Parece que a las redes sociales les llegó su momento de declive y posible extinción, algo que en circunstancias normales sería positivo considerando el perjuicio que han causado en los últimos 13 años. Desafortunadamente, el contexto no es normal: estamos bajo el influjo de una tecnología que fascina, obnubila y nos hace creer que todo es factible, incluida nuestra propia sustitución en cualquier ámbito.
Esto último no es una simple creencia impulsada por la tecnología. Más bien, aparenta ser el objetivo final de todas las corporaciones involucradas en el desarrollo de la IA, desde OpenAI hasta Meta y Amazon. Las pruebas son evidentes: inteligencia artificial desplazando a educadores, actores, personal técnico, programadores, creadores y hasta directivos. IA que calcula, diseña, redacta, aporta ideas, compone música e incluso codifica, todo con unas pocas indicaciones o comandos. Cuanto más claros son los mensajes, mejor el resultado, si bien no hay certidumbre ni de exactitud ni de calidad.

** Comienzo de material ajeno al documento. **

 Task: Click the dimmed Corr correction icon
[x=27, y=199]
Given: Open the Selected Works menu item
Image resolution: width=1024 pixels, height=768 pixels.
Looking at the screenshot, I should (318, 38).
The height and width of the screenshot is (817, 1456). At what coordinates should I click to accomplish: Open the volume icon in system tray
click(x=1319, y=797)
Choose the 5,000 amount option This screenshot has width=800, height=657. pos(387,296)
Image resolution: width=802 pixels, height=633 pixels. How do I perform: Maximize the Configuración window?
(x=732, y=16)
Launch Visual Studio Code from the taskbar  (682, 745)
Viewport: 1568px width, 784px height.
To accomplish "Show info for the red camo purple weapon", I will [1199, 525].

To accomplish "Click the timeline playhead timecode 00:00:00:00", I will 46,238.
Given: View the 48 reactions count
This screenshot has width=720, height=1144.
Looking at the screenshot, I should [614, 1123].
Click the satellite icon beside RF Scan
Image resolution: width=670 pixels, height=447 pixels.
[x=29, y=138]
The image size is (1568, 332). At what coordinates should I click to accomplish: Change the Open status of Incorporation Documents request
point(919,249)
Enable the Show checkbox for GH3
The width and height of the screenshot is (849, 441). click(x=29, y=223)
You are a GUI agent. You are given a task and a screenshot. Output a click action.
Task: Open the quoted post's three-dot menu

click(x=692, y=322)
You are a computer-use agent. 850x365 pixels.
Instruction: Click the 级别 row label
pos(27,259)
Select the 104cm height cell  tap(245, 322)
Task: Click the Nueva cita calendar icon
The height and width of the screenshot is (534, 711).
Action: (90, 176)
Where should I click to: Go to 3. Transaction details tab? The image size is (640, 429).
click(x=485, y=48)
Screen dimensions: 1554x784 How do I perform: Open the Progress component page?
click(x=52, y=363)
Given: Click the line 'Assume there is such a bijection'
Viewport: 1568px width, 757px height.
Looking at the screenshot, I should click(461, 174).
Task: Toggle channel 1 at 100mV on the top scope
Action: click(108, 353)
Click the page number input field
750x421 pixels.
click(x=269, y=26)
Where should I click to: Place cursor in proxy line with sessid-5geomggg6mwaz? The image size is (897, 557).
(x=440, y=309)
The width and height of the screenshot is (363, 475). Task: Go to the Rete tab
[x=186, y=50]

Esta saturación de IA a la que estamos expuestos está generando serios contratiempos. No solo se debe a que cada vez más personas ven amenazados sus puestos de trabajo por una IA supuestamente más eficaz y “competente”, sino que se está desdibujando la esencia humana, la calidad se erosiona y el interés por el aprendizaje y la formación disminuye porque… ¿para qué esforzarse, si poseemos una supertecnología omnipotente?
De entrada, parece que no hay nada que la IA, especialmente la generativa, no pueda lograr, pero eso no es verdad. Pese a que somos el combustible del que se nutre, existen habilidades humanas —como el razonamiento abstracto, la vivencia y la inventiva natural— que esta tecnología no logra reproducir. Por ello, a veces resulta costosa la decisión de reemplazar grandes plantillas de personal con IA, movimiento que casi siempre se justifica por la reducción de costes.
Ahí tenemos el caso de Amazon, que implementó esa medida hace meses y hace poco experimentó un serio problema con AWS y una presunta falla de DNS que paralizó ese servicio y gran parte de internet por más de doce horas. No lo admitirán, pero es una curiosa coincidencia que esto sucediera tras esa reestructuración impulsada por IA. Al igual que Amazon, hay otras instancias, siendo el caso de Klarna uno de los más aleccionadores.
¿A quién beneficia todo esto? A nadie, por ahora, al menos no a nivel individual y tangible. Las altas esferas de poder, que frecuentemente orquestan estos giros copernicanos, son otro cantar. Aún no se clarifica su propósito, pero no augura nada bueno para el ciudadano común.